In Touch (The Vassi Collection)
Page 12
He looked at her as though she were a panhandler who’d just casually asked for twenty dollars.
“What? Leave my work and go live with a group of insipid . . . “
But he let his words trail off. He didn’t want to say that kind of thing to Lydia any more.
“Don’t you see?” she said. “I’m one of those insipid whatever-you-want-to-call-us. I don’t define myself apart from the family any more. I’m committed to all of us.” She paused, cocked her head, and asked. “Why did you ask me to marry you? Was it a pride thing?”
“Perhaps,” he admitted. “And a last grasping at straws. I feel you moving away, and that was some kind of crazy attempt to grab you back.”
“But you can have me,” she said hurriedly. “And in such a beautiful way. Instead of feeding flatulent realities to bored housewives, you can help us bring a rich fantasy to life, to make a vital dream come true.
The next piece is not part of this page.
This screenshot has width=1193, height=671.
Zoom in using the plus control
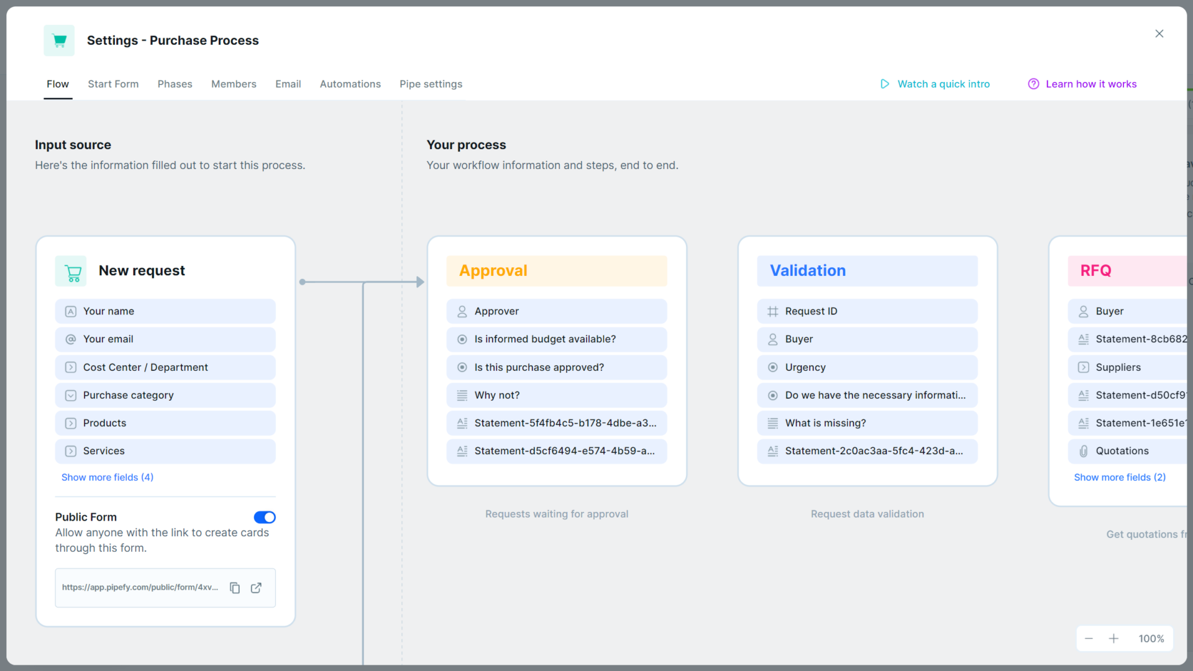coord(1114,638)
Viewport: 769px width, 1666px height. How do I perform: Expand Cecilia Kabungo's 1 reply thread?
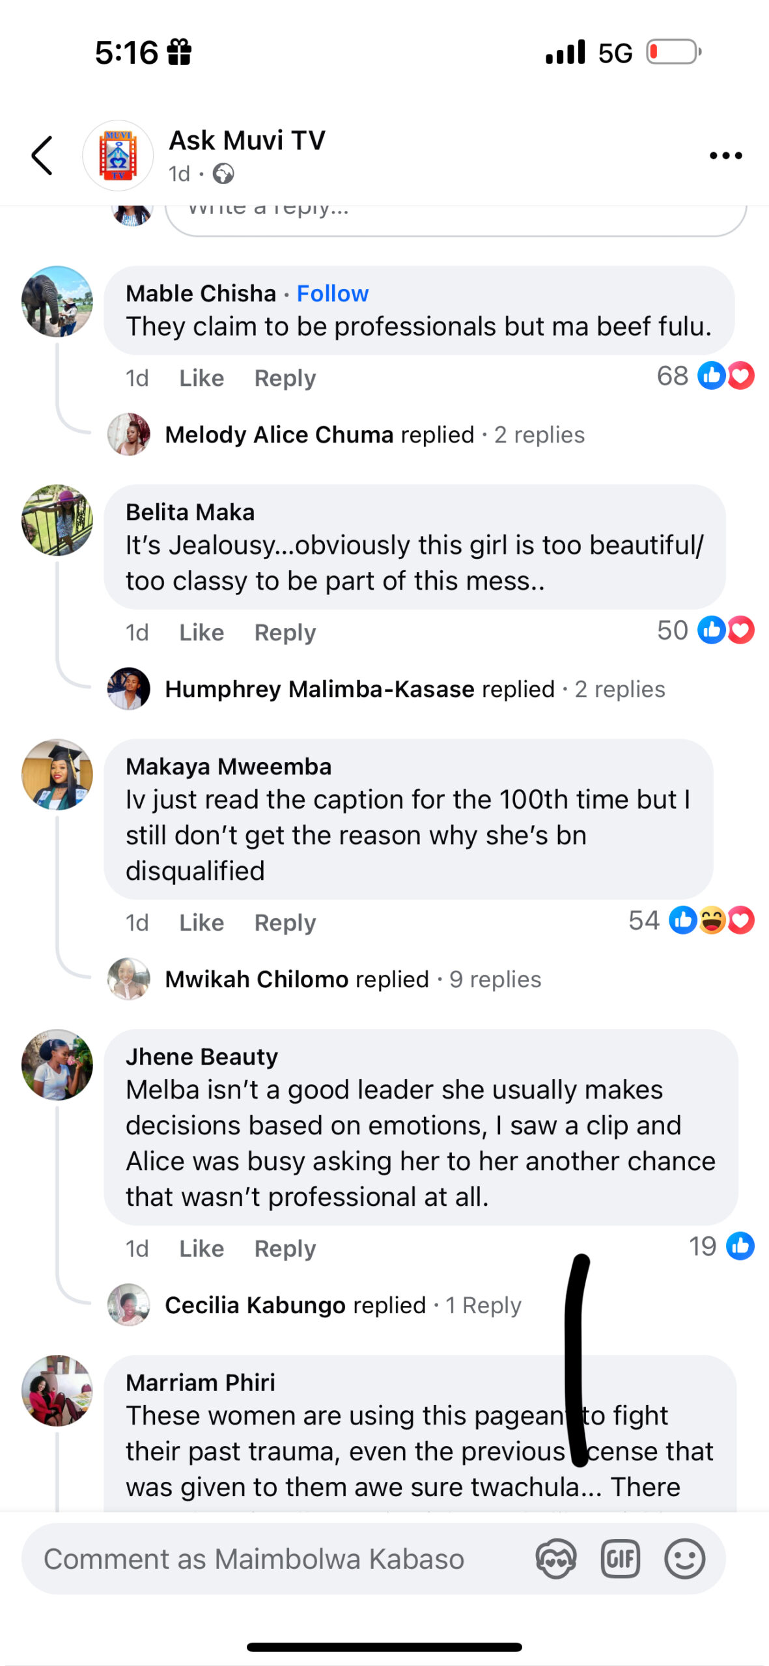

Think of it, a tribe of people in which our inner life feeds the outer, in which the unconscious structures the cultural forms, in which the horrible split of western civilization . . . of all civilization . . . is finally healed.”
As she spoke, her face began to shine, and her eyes glowed with a violet radiance. Fred involuntarily stepped back. Even her voice had a ring, an echo to it, which made it sound as though she were speaking in a large empty cave. The vibrations emanating from her enveloped the two of them and the scene around them seemed to fade from their senses. The noises, the tempo, the cascade of visual impressions, all disappeared and only Lydia remained, calling to him, calling from a great height, beckoning him to climb, to mount up, to fly.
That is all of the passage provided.